[[ Data for the task, beginning ]]

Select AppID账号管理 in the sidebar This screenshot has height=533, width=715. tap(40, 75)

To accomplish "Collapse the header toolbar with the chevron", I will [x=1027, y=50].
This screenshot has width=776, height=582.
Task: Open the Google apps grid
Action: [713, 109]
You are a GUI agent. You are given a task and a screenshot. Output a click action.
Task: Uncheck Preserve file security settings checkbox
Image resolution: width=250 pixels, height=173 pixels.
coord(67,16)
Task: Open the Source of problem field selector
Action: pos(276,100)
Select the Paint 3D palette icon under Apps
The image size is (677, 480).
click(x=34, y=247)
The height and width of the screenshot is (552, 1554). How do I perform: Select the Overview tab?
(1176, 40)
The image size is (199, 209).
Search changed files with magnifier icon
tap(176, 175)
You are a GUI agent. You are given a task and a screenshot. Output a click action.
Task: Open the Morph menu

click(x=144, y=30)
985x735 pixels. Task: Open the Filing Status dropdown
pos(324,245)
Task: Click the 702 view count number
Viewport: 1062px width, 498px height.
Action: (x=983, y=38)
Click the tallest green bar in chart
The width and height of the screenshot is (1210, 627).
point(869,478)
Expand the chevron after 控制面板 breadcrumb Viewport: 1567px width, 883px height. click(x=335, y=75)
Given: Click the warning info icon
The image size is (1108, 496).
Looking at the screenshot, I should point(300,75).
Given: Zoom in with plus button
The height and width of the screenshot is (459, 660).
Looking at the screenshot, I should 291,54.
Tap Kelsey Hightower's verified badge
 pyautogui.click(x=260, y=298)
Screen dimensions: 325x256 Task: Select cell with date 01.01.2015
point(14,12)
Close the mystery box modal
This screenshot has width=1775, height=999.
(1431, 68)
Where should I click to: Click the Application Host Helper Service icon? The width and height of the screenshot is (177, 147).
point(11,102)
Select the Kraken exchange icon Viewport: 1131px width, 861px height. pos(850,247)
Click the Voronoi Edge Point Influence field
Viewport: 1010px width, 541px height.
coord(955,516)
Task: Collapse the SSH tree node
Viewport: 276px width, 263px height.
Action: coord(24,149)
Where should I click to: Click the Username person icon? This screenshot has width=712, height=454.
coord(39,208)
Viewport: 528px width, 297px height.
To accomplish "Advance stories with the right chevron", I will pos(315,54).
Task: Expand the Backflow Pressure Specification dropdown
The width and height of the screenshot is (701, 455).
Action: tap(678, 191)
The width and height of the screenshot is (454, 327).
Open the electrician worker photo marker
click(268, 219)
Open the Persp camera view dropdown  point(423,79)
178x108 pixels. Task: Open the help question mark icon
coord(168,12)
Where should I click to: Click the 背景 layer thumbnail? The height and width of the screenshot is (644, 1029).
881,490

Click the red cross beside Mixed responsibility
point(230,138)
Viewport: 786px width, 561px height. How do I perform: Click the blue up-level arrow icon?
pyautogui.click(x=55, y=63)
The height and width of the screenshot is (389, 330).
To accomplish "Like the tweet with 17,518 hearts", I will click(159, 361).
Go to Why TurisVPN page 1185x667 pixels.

[[ Data for the task, end ]]

Write out exactly the lines from the start of the material through the line with "Given: Zoom in with plus button". No other output is expected.

Select AppID账号管理 in the sidebar This screenshot has height=533, width=715. tap(40, 75)

To accomplish "Collapse the header toolbar with the chevron", I will [x=1027, y=50].
This screenshot has width=776, height=582.
Task: Open the Google apps grid
Action: [713, 109]
You are a GUI agent. You are given a task and a screenshot. Output a click action.
Task: Uncheck Preserve file security settings checkbox
Image resolution: width=250 pixels, height=173 pixels.
coord(67,16)
Task: Open the Source of problem field selector
Action: pos(276,100)
Select the Paint 3D palette icon under Apps
The image size is (677, 480).
click(x=34, y=247)
The height and width of the screenshot is (552, 1554). How do I perform: Select the Overview tab?
(1176, 40)
The image size is (199, 209).
Search changed files with magnifier icon
tap(176, 175)
You are a GUI agent. You are given a task and a screenshot. Output a click action.
Task: Open the Morph menu

click(x=144, y=30)
985x735 pixels. Task: Open the Filing Status dropdown
pos(324,245)
Task: Click the 702 view count number
Viewport: 1062px width, 498px height.
Action: (x=983, y=38)
Click the tallest green bar in chart
The width and height of the screenshot is (1210, 627).
point(869,478)
Expand the chevron after 控制面板 breadcrumb Viewport: 1567px width, 883px height. click(x=335, y=75)
Given: Click the warning info icon
The image size is (1108, 496).
Looking at the screenshot, I should point(300,75).
Given: Zoom in with plus button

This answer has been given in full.